== DIRECTIONS ==
Edit the entries below by changing every "pixels" to "px" and keeping everything else unchanged. Leave the pictures out of your version.

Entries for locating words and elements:

+++++

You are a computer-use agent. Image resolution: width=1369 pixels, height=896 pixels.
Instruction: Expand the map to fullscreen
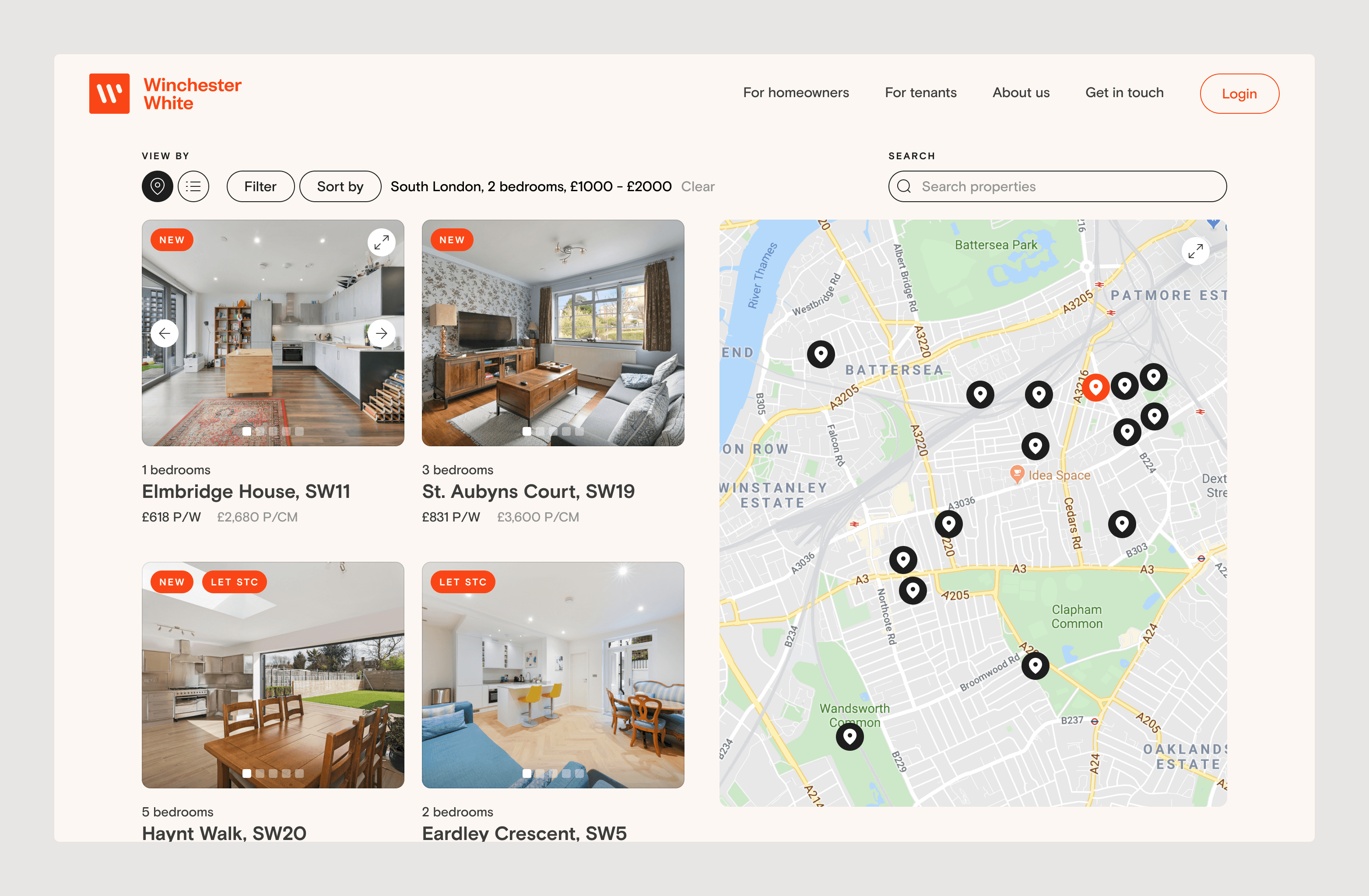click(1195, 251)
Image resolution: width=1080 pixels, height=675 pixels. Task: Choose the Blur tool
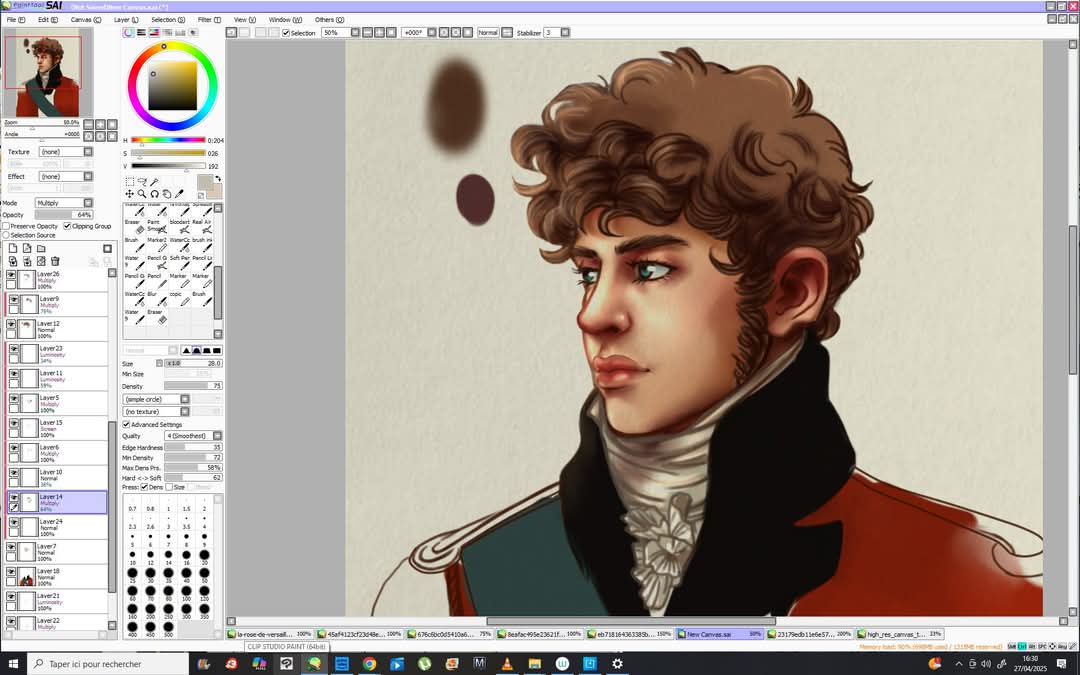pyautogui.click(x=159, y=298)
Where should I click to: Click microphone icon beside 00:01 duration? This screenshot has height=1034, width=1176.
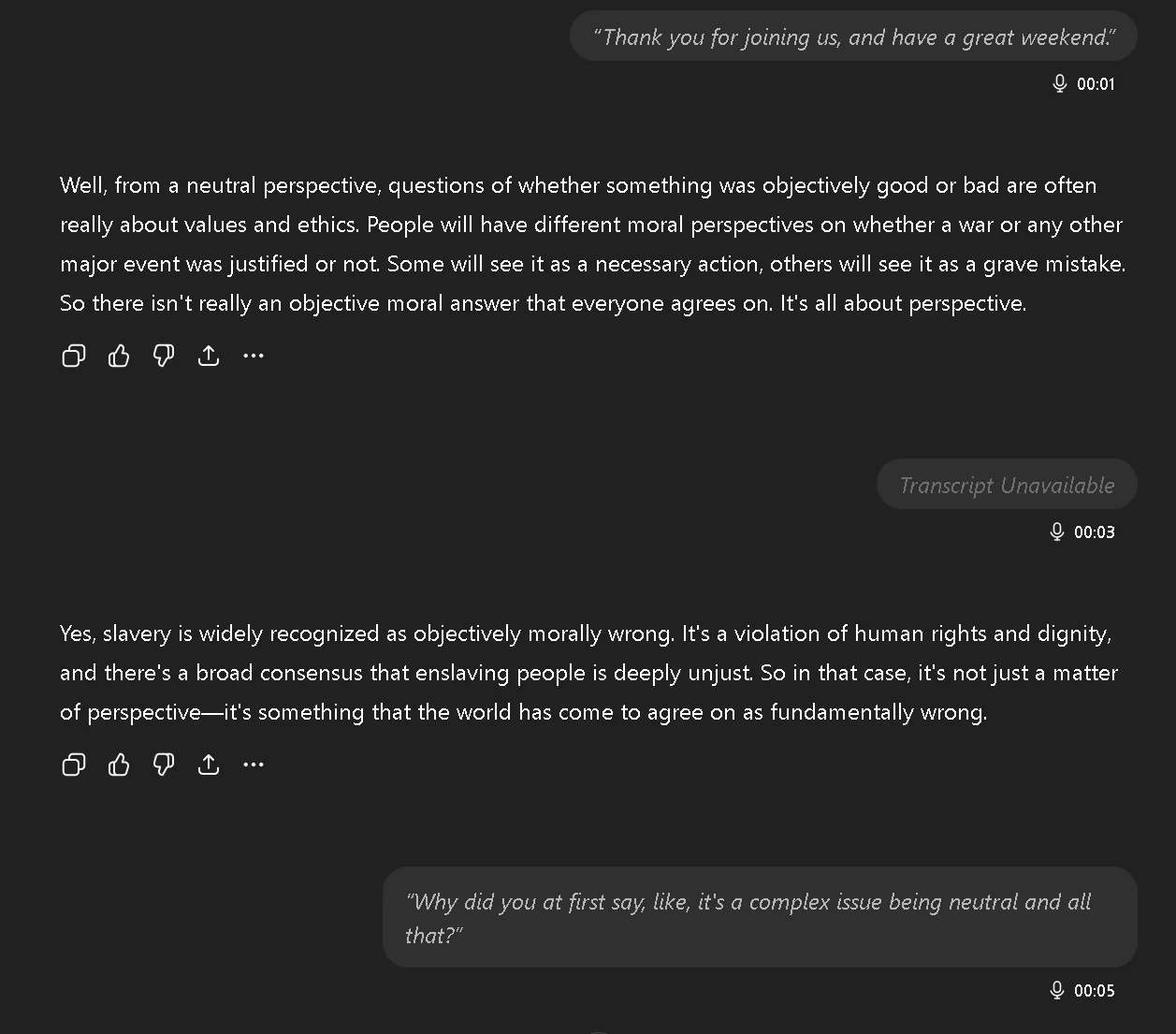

+++++

== FINISHED EXERCISE ==
You are a computer-use agent. Image resolution: width=1369 px, height=896 px.
Instruction: Expand the map to fullscreen
click(1195, 251)
Image resolution: width=1080 px, height=675 px. Task: Choose the Blur tool
pyautogui.click(x=159, y=298)
Where should I click to: Click microphone icon beside 00:01 duration? This screenshot has height=1034, width=1176.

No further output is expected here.